The flea market has only been here since 1995. It began shortly after WWI as a series of stalls along the banks of the Paillon river (now boulevard Risso) and was meant to help war widows, orphans and veterans earn money. In those days everyone from countesses to clochards to actresses looking for unusual get-ups came to shop there.
When the Paillon river was covered in a series of 20th-century projects, the question of where to relocate the stalls became pressing. For a while they had a space in front of the Monument aux Morts but they complained that it was too hot and sunny. Finally this attractive little flea market village was constructed especially for them in 1995 and they’ve been here ever since. (closed Sunday, Monday)
Notre Dame du Port Church
Stay near Nice Port
Located on the Place Ile-de-Beauté, the Notre Dame du Port Church (also known as l’Eglise de l’Immaculée Conception) was erected to bless seafarers. The first stone was laid in 1840 for a new church but the structure collapsed before it could be completed. A new church opened in 1853, destined to serve the maritime community. It wasn’t until 1896 that the neoclassical facade with columns was completed. A few years later a monumental staircase was built to allow seamen to go directly from their ships to the church.
On either side of the church are two neo-classical palaces dating from the mid-19th century. Note the trompe l'oeil ceilings on each.
The beloved Lou Passagin service is a free shuttle that runs between the eastern and western quays. It initially began as a way for retired fishermen to supplement their income by transporting passengers in their traditional fishing boats, the pointus. The service still uses pointus but brought up to date with the installation of solar-powered electric motors that can be recharged at the dock. It’s a quiet, ecologically efficient and altogether delightful way to traverse the port. The service runs continuously from 10am to 7pm during the tourist season.

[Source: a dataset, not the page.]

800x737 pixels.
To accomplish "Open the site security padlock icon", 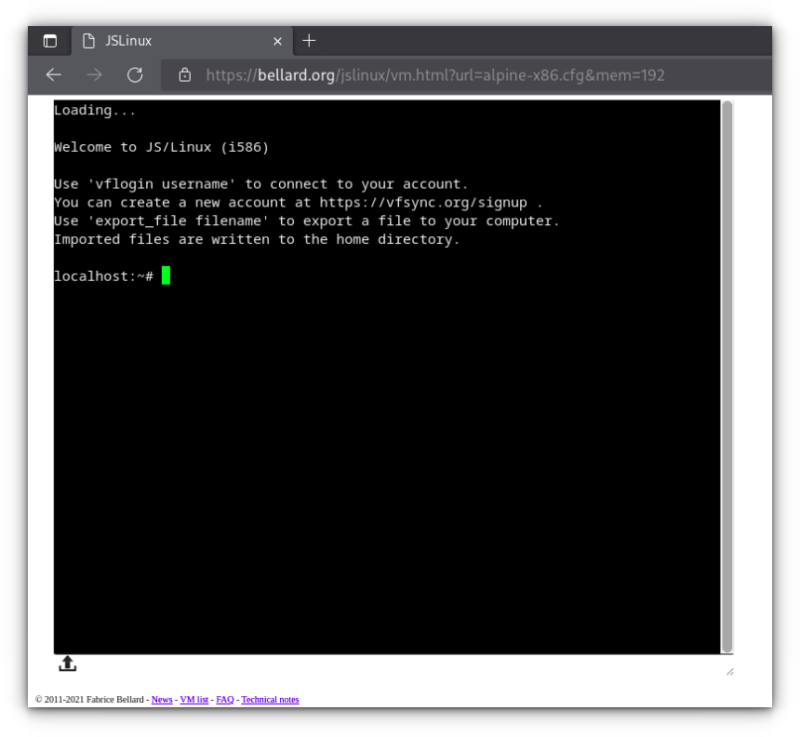I will pyautogui.click(x=185, y=75).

The striking clock tower of the Caserne Lympia is easily visible from the western side of the port. Now a museum and cultural center, the Caserne Lympia dates back to the earliest days of the port construction. In 1750 it was a prison that housed the galley slaves who worked on the port. It also contained warehouses for the construction equipment.
In 1826, Charles Félix decided to improve the living conditions of the prisoners and guards by enlarging the grounds. He built two pavilions at each end of the building including the clock tower in the north. It served as a prison until 1887 and was then used as an army barracks before being renovated and transformed into a museum and cultural center in 2017.
Visits to the small museum must be booked in advance but a quick tour of the renovated facade makes its previous incarnation as a prison vividly clear.
Although there are no longer fishermen hauling their catch into the port, you can eat fish and seafood in one of the many restaurants bordering the port. The eastern bank is where to go for dining; there are restaurants of all price ranges.